Jarle Flo

Personal information
- Date of birth: 23 April 1970 (age 55)
- Place of birth: Stryn, Norway
- Height: 1.94 m (6 ft 4 in)
- Position: Central defender

Youth career
- –1986: Stryn

Senior career*
- Years: Team / Apps / (Gls)
- 1987–1992: Stryn
- 1993–1998: Sogndal

= Jarle Flo =

Norwegian footballer (born 1970)

Jarle Flo (born 23 April 1970) is a retired Norwegian footballer who played as a defender for Stryn and Sogndal. Three of his seasons in Sogndal came in Eliteserien; 1994, 1997 and 1998. He was a member of the Flo family, with several family members playing in the English Premier League.

==Personal life==
Jarle Flo is the brother of fellow footballers Kjell Rune, Jostein and Tore André Flo, and first cousin of Håvard Flo. With all hailing from Flo in Stryn Municipality, they all started their career in Stryn TIL before they progressed to the larger neighboring club Sogndal IL. In 1992, Jarle played for Stryn together with Tore André and the lesser known brothers Kjell Rune and Bjarte. In the 1993 season opener, Sogndal started with Jarle, Tore André, Jostein and Håvard. The four oldest Flo brothers were Leeds United fans growing up.

Jarle Flo and his then-cohabitant had their first child in the mid-1990s. They married in April 1998. In 2015, his son Mathias Flo was allowed to train with Sogndal's senior team.
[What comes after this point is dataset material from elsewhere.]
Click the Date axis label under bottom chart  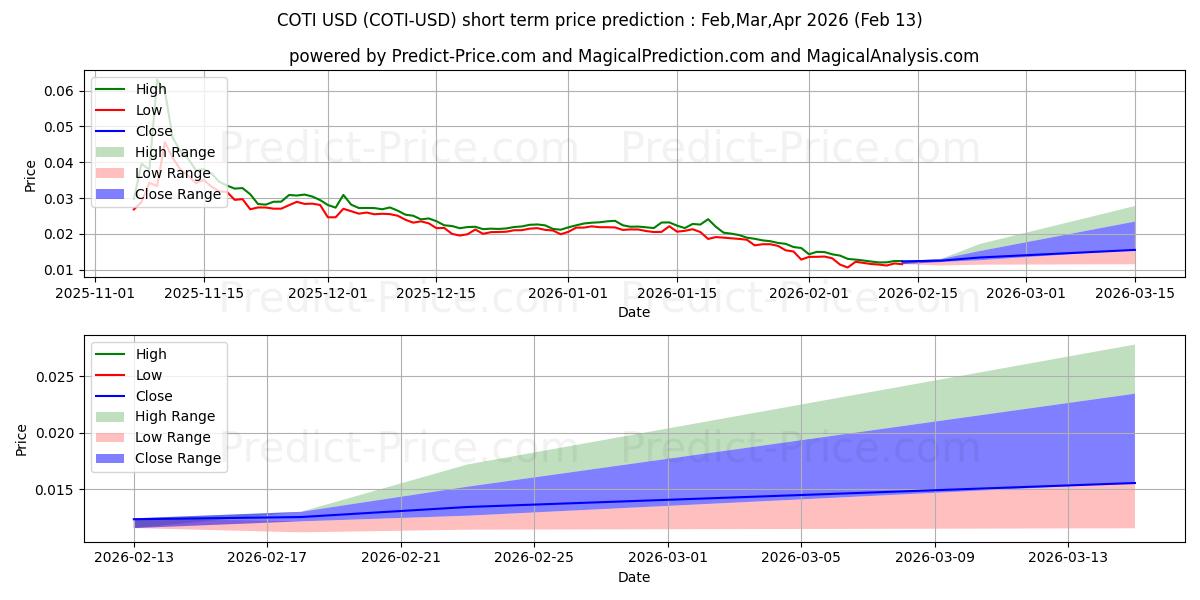point(634,577)
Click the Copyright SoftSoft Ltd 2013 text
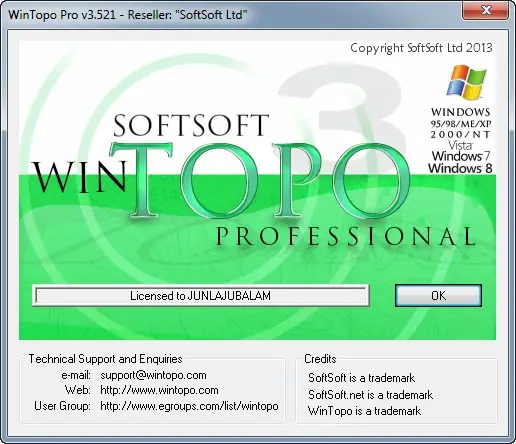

The same opportunity was given to Jarle Flo's first cousin once removed, Fredrik Flo (son of Håvard). Mathias Flo played as a striker for Sogndal 2, Raufoss and Fjøra.

==Career==
As a teenager, Jarle Flo practised football, swimming and athletics. Owing to differences in growth, he was a better high jumper than double Olympian Steinar Hoen at the age of 14.

Jarle Flo was drafted into Stryn's senior football team in 1987, contesting the third tier under new manager Harald Aabrekk. He joined from Stryn's junior team alongside Håvard Flo. In December 1992 his transfer to Sogndal was announced, making the move at the same time as his younger brother Tore André. Jarle would also attend Sogn og Fjordane University College. Sogndal were promoted to the 1994 Eliteserien after Jarle Flo scored the goal that secured one point against Hødd in October 1993.
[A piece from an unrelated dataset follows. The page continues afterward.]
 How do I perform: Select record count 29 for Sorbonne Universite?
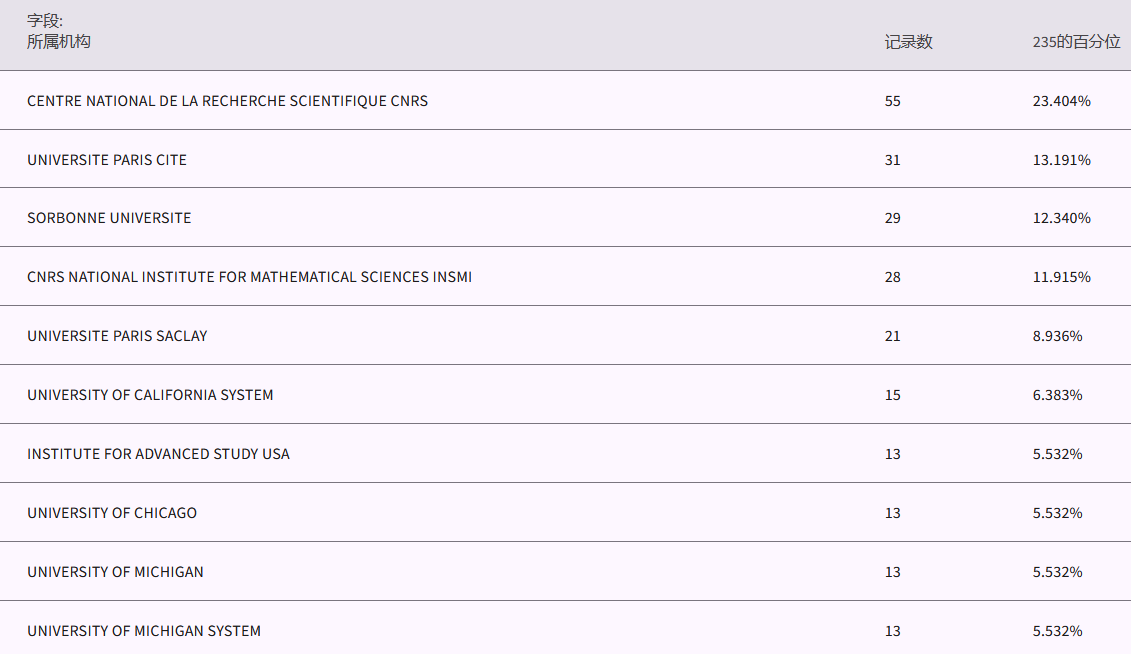[892, 218]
Flo's first Eliteserien goals came in July 1994, when he scored both goals in a home victory over Tromsø. In late 1995, the newspaper VG reported that Tromsø IL had transfer talks with Jarle Flo. Tore André Flo was a striker for Tromsø at the time, and according to VG, Tore André vowed to continue his career there if Tromsø signed Jarle. In August 1997, Watford's assistant manager Kenny Jackett scouted and had a sitdown with Jarle Flo and Flo's agent Gunnar Martin Kjenner. However, Watford did not wish to spend money on the defender who had one year left of his contract.
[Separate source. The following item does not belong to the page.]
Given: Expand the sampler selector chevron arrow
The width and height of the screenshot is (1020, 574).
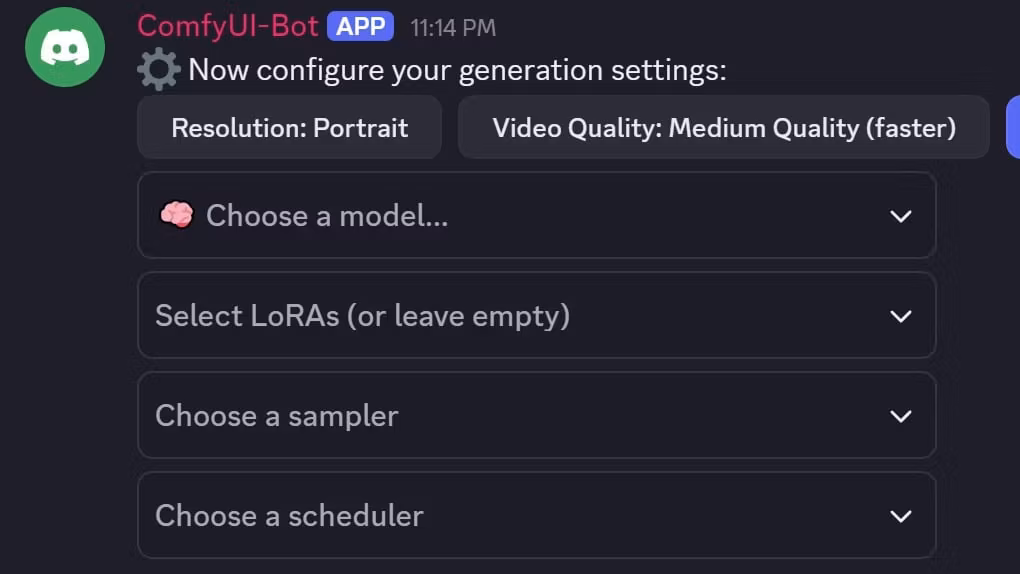Looking at the screenshot, I should coord(901,416).
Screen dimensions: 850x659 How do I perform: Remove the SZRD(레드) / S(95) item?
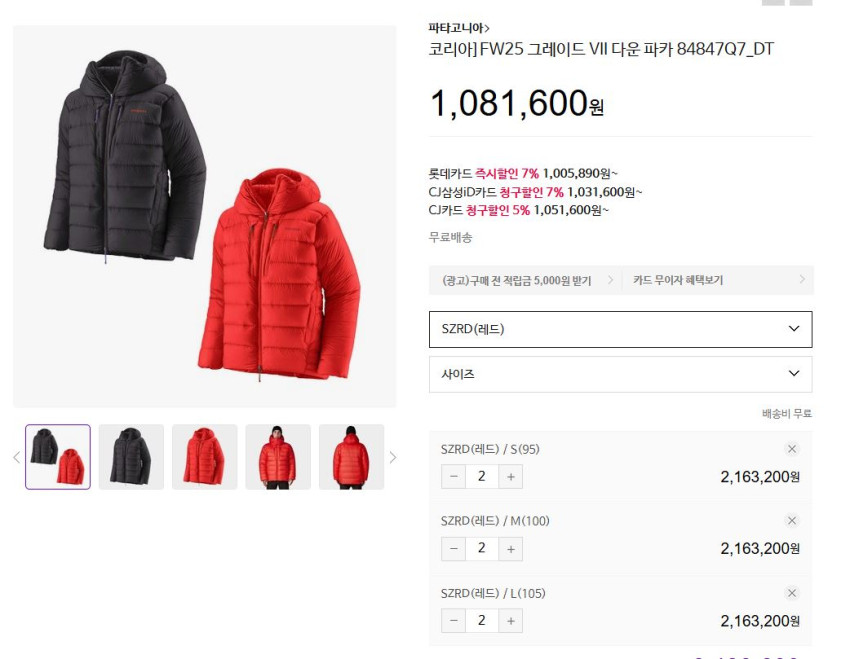click(791, 449)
During that time, Norway played Liverpool in a yearly exhibition match in Oslo.
In 1997, Jarle Flo was selected for the Norwegian team. Notably, Flo tackled Liverpool striker Robbie Fowler, who sustained a knee injury which caused him to miss the opening phase of the Premier League. Also in 1997, Jarle Flo notably played against both Tore André (in Brann) and Jostein (in Strømsgodset). Jarle played in central defence against his brothers who were strikers, managing to hold Tore André goalless shortly before the latter moved to Chelsea, whereas Jostein scored several goals.

In the 1998 Eliteserien, a hapless Sogndal were relegated. According to Bergens Tidende, the club was badly managed, both by the coaches and the board. As the manager stripped Asle Hillestad of the captaincy, according to Bergens Tidende several team members regarded Jarle Flo as being bypassed when the young Eirik Bakke was made captain. Throughout 1998, Jarle Flo was often benched or fielded as a midfielder or winger. Whereas other players were preferred in central defence, this did not work out for Sogndal, reaching the lowest point when Sogndal was trounced 0-9 at home by Stabæk. While several players left Sogndal for other clubs, some voicing their criticism, Jarle Flo lost his motivation and retired as a player. Flo would not criticize Sogndal openly; "There is no point in digging oneself further down in the football dirt".

Jarle Flo later served as a board member of Sogndal Fotball.

===Style of play===
Standing at 1.94 m tall, Jarle Flo was known for aerial strength. VG also described his playing style as "honest" and that he was willing to do legwork.